Return the passage of the forum thread about building a custom tank from "If this actually" to "300! or both!", unchanged.

[Quoted passage]
○ ○ ○ ○ ○ ○ ○

If this actually goes ahead then I will create a full journal of the process with plenty of photos, I have a couple of grand set aside for this and the quote is well within my budget, think I can also buy all the equipement with my budget too, lights and filters, heaters, already have the CO2 kit, might even reach for substrate and some plants also 
Can't wait, just waiting for email from supplier for timescales when they can do it 

They quoted on 10mm glass think this will be enough? or should I ask for something stronger?


----------



## LondonDragon (17 Jun 2008)

Looks like this is dead and burried! Can't find someone to build this damn tank! Oh well, might get a Juwel 240 or 300! or both!


----------



## TDI-line (17 Jun 2008)

What happened LD?


----------



## LondonDragon (17 Jun 2008)

TDI-line said:
			
		

> What happened LD?


The guys that quoted me inicially said in the end was too far to travel to build it, so I am back to square one!


----------



## TDI-line (17 Jun 2008)

How about just getting 2 made from your local MA, then slip them in the space Tetris style.


----------



## LondonDragon (17 Jun 2008)

TDI-line said:
			
		

> How about just getting 2 made from your local MA, then slip them in the space Tetris style.


Would still need to build a stand in place, I have a couple of mates that are carpenters, so that could be a possibility. But the single tank would look much nicer


----------



## TDI-line (17 Jun 2008)

Do you have any other possible new places for a larger tank at your place?


----------



## LondonDragon (17 Jun 2008)

TDI-line said:
			
		

> Do you have any other possible new places for a larger tank at your place?


Not in the living room!


----------



## Tankbuilder (20 Jul 2008)

○ ○ ○ ○ ○ ○ ○

[Information provided]
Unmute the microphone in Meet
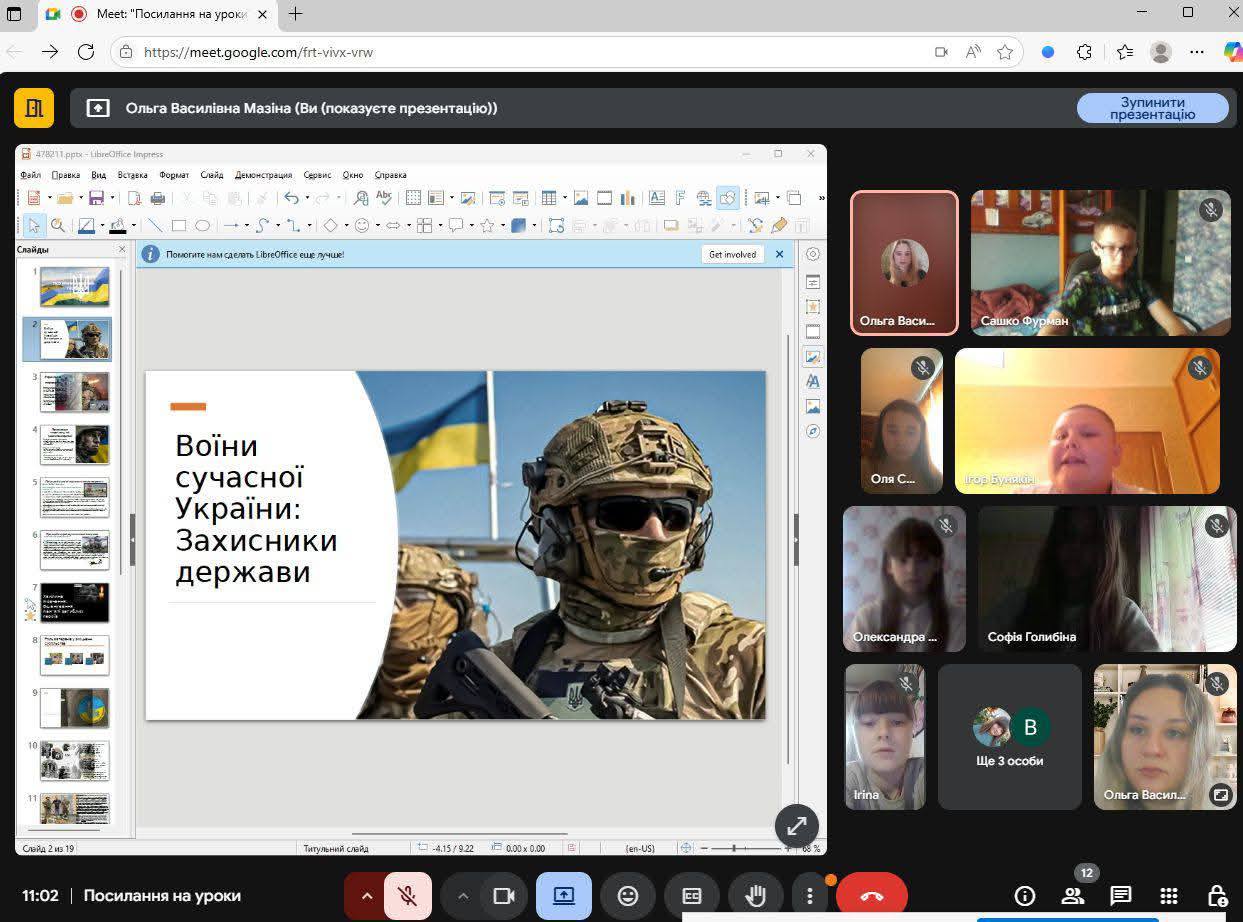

○ ○ ○ ○ ○ ○ ○

[Answer to this problem]
If this actually goes ahead then I will create a full journal of the process with plenty of photos, I have a couple of grand set aside for this and the quote is well within my budget, think I can also buy all the equipement with my budget too, lights and filters, heaters, already have the CO2 kit, might even reach for substrate and some plants also 
Can't wait, just waiting for email from supplier for timescales when they can do it 

They quoted on 10mm glass think this will be enough? or should I ask for something stronger?


----------



## LondonDragon (17 Jun 2008)

Looks like this is dead and burried! Can't find someone to build this damn tank! Oh well, might get a Juwel 240 or 300! or both!